Data Loader / Generator

The dataloader class manages the in-memory graph dataset, providing k-fold splitting, test-set generation, HDF5-based graph caching, and batching for multi-GPU training. It is populated by sampletracer::populate_dataloader and used exclusively by optimizer.

Class: dataloader

Header: <generators/dataloader.h>

Inheritance: notification, tools

Dataset Management Methods

Signature

Description

void generate_test_set(float percentage = 50)

Reserves percentage percent of the dataset as the held-out test set. The remainder is used for k-fold training/validation.

void generate_kfold_set(int k)

Partitions the training set into k folds.

std::vector<graph_t*>* get_k_train_set(int k)

Returns the training subset for fold k.

std::vector<graph_t*>* get_k_validation_set(int k)

Returns the validation subset for fold k.

std::vector<graph_t*>* get_test_set()

Returns the held-out test set.

std::map<std::string, std::vector<graph_t*>>* get_inference()

Returns the inference dataset (label → graphs).

Batching Methods

Signature

Description

std::vector<graph_t*>* build_batch(std::vector<graph_t*>* data, model_template* mdl, model_report* rep)

Builds a batched graph_t by concatenating the tensors of all graphs in data along the batch dimension.

static void safe_delete(std::vector<graph_t*>* data)

Deletes batched graph_t objects that were created by build_batch.

std::vector<graph_t*> get_random(int num = 5)

Returns num randomly sampled graph_t* objects from the dataset.

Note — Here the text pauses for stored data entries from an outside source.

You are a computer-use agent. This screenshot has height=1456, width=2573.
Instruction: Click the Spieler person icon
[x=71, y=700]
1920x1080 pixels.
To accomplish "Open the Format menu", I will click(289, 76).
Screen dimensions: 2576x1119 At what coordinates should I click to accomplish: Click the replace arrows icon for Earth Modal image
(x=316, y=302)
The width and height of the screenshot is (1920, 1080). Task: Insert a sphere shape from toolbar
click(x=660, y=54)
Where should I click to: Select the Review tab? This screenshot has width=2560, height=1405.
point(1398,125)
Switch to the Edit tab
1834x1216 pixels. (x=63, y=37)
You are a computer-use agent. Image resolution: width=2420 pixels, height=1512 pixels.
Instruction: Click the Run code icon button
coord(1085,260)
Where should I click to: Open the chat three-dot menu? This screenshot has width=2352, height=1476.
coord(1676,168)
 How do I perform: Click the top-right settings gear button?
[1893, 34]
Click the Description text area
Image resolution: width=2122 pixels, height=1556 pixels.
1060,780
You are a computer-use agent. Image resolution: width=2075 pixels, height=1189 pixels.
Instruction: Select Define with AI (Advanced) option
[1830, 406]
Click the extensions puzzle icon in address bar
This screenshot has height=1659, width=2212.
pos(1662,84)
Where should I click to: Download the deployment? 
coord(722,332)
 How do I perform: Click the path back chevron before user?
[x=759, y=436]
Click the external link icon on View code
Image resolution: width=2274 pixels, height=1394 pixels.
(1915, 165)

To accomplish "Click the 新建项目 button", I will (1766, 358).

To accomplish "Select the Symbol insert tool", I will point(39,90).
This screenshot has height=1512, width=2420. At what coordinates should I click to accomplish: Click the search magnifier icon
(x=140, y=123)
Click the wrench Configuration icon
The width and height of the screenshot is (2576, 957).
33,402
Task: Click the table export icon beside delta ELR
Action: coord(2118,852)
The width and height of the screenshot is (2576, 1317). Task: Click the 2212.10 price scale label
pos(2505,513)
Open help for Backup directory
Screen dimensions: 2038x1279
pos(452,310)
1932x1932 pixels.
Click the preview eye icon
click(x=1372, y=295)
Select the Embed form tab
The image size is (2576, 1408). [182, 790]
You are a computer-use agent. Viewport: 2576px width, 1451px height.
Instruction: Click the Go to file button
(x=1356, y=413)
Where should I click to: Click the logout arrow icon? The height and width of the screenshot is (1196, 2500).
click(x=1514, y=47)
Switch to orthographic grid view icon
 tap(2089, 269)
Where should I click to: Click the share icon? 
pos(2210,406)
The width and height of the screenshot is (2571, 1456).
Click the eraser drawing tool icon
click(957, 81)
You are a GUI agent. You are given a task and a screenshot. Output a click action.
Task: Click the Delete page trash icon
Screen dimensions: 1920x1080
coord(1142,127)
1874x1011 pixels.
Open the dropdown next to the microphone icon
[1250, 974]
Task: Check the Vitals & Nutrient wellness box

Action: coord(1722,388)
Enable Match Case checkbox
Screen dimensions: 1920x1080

void extract_data(graph_t* gr)

Moves the tensor data of gr to CPU memory (for serialisation).

Device Transfer Methods

Signature

Description

void datatransfer(torch::TensorOptions* op, size_t* num_events, size_t* prg_events)

Transfers the entire dataset to the device specified by op.

void datatransfer(std::map<int, torch::TensorOptions*>* ops)

Transfers to multiple devices simultaneously (one per kfold/GPU).

void start_cuda_server()

Starts the background CUDA memory management thread (CUDA builds only).

Cache / Restore Methods

Signature

Description

bool dump_graphs(std::string path = "./", int threads = 10)

Serialises all graphs to HDF5 files in path using threads workers. Returns false on failure.

void restore_graphs(std::vector<std::string> paths, int threads)

Deserialises graphs from HDF5 files at paths.

void restore_graphs(std::string paths, int threads)

Deserialises graphs from all HDF5 files in directory paths.

void dump_dataset(std::string path)

Dumps the k-fold train/validation/test split indices to path.

bool restore_dataset(std::string path)

Restores the split indices from path. Returns false on failure.